Data entries
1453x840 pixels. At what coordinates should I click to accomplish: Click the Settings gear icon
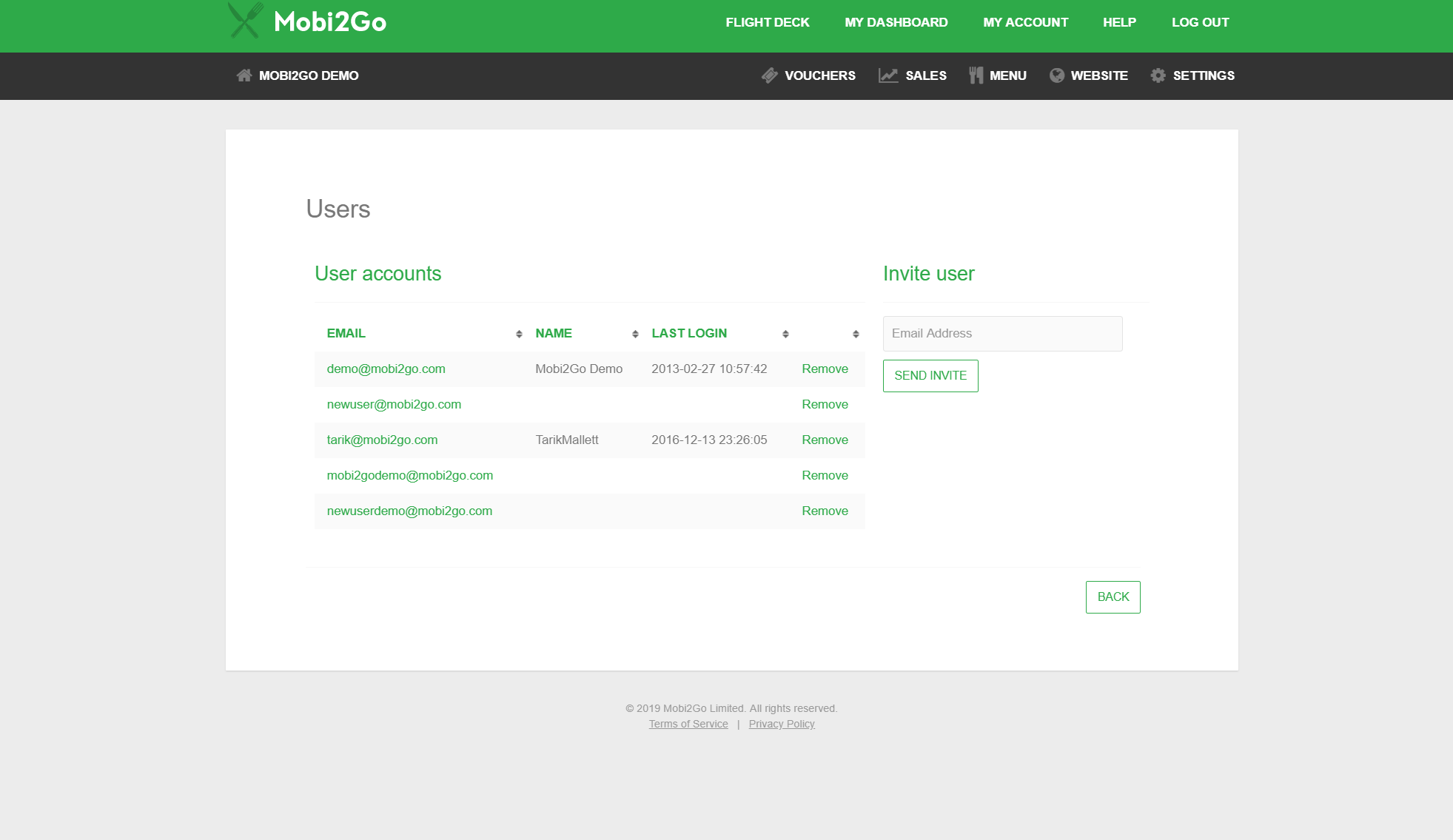pyautogui.click(x=1158, y=75)
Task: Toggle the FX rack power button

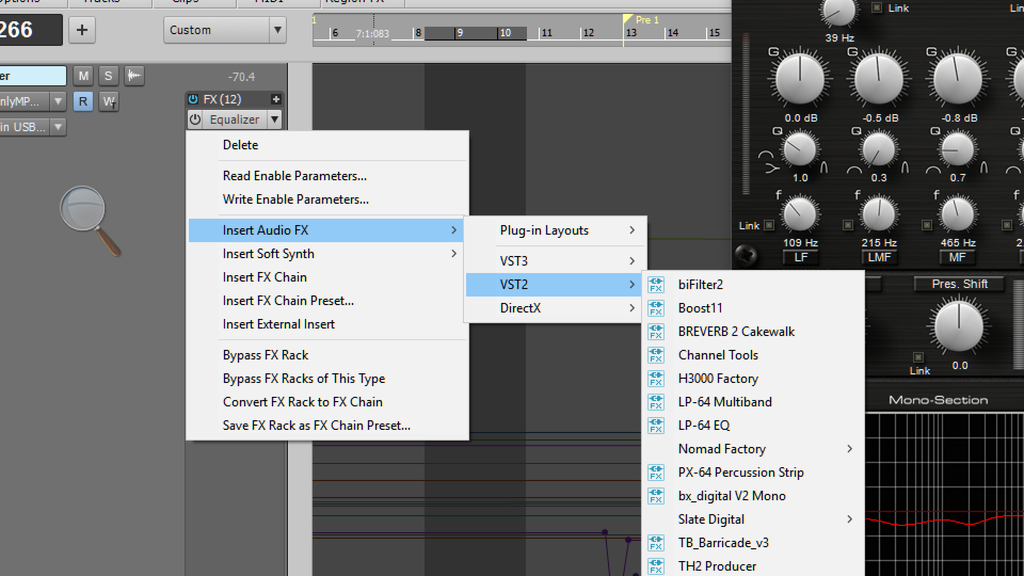Action: coord(193,99)
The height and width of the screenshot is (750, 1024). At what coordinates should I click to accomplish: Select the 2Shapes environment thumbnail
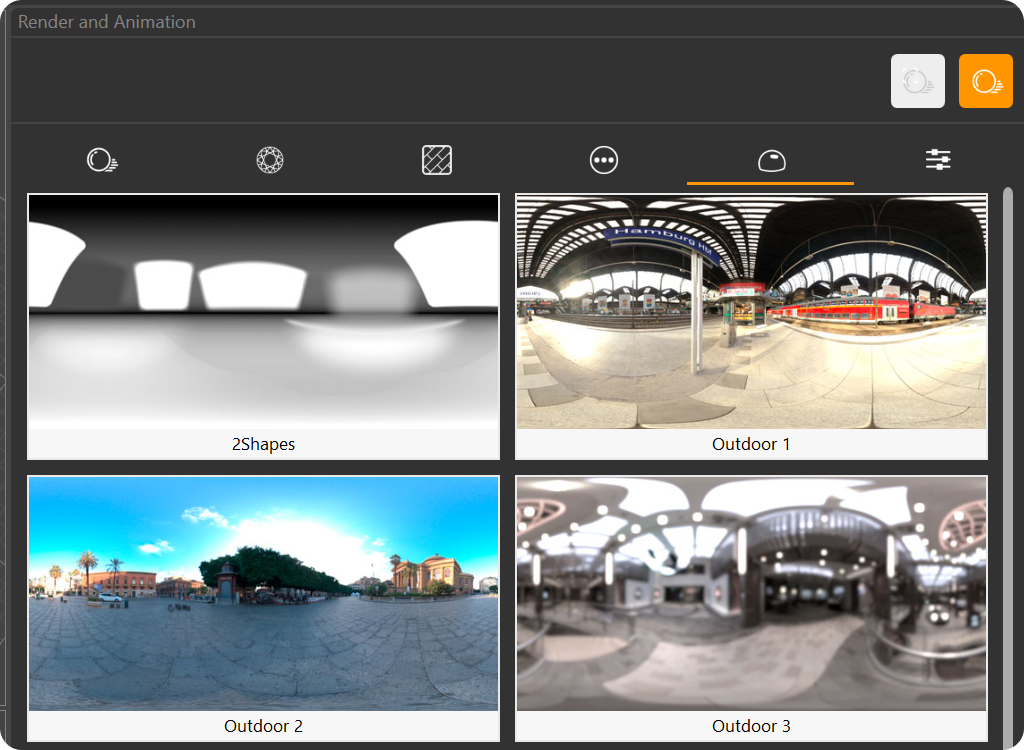(x=263, y=312)
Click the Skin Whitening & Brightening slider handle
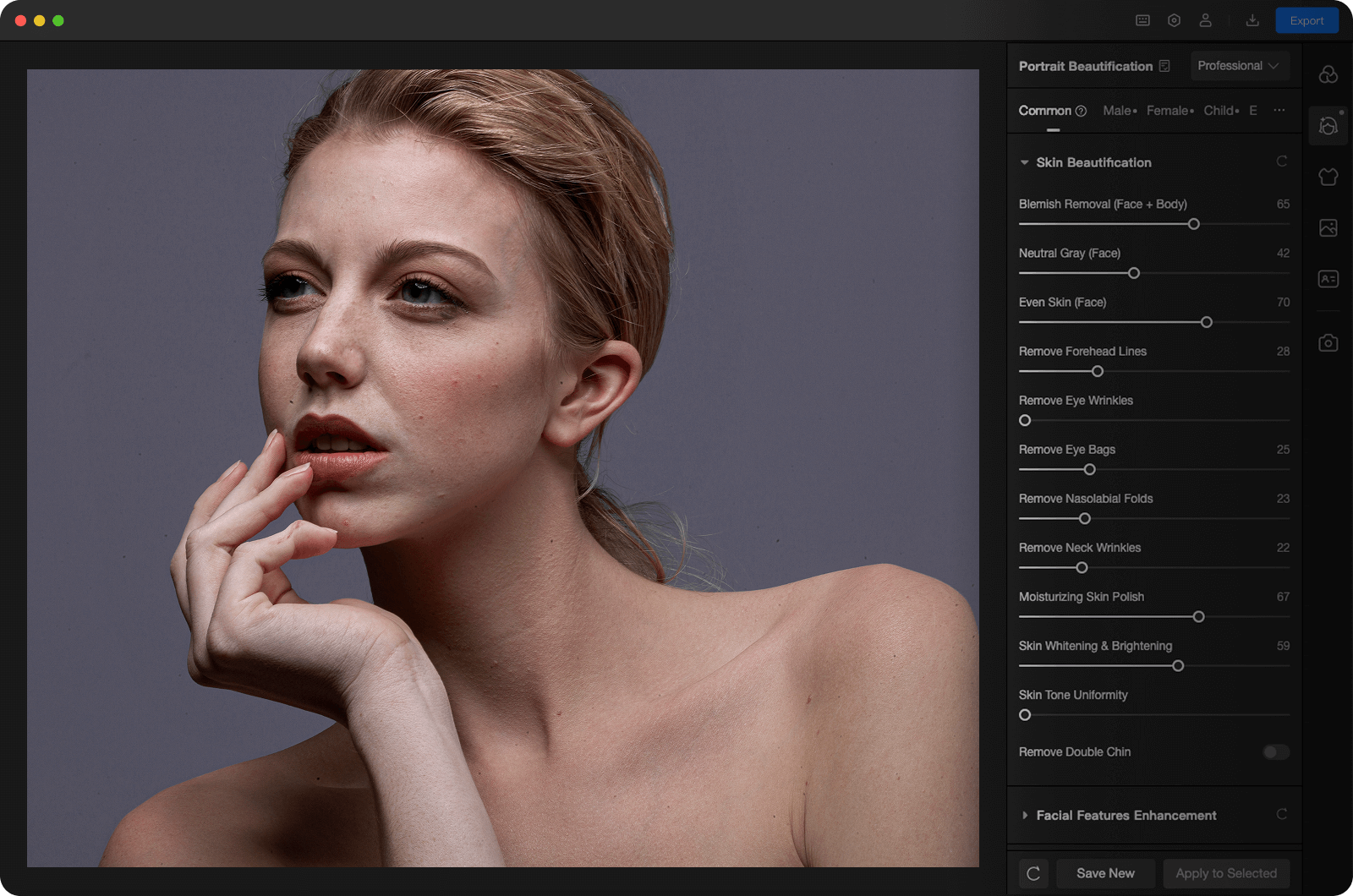Screen dimensions: 1353x896 [x=1178, y=666]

**AIM OF THE EXERCISE**
Please copy the lines from the very first one through the line containing "Action: coord(193,99)", including both ends, and leave out the pictures.

**SOLUTION FOR THIS PROBLEM**
1453x840 pixels. At what coordinates should I click to accomplish: Click the Settings gear icon
pyautogui.click(x=1158, y=75)
Task: Toggle the FX rack power button

Action: coord(193,99)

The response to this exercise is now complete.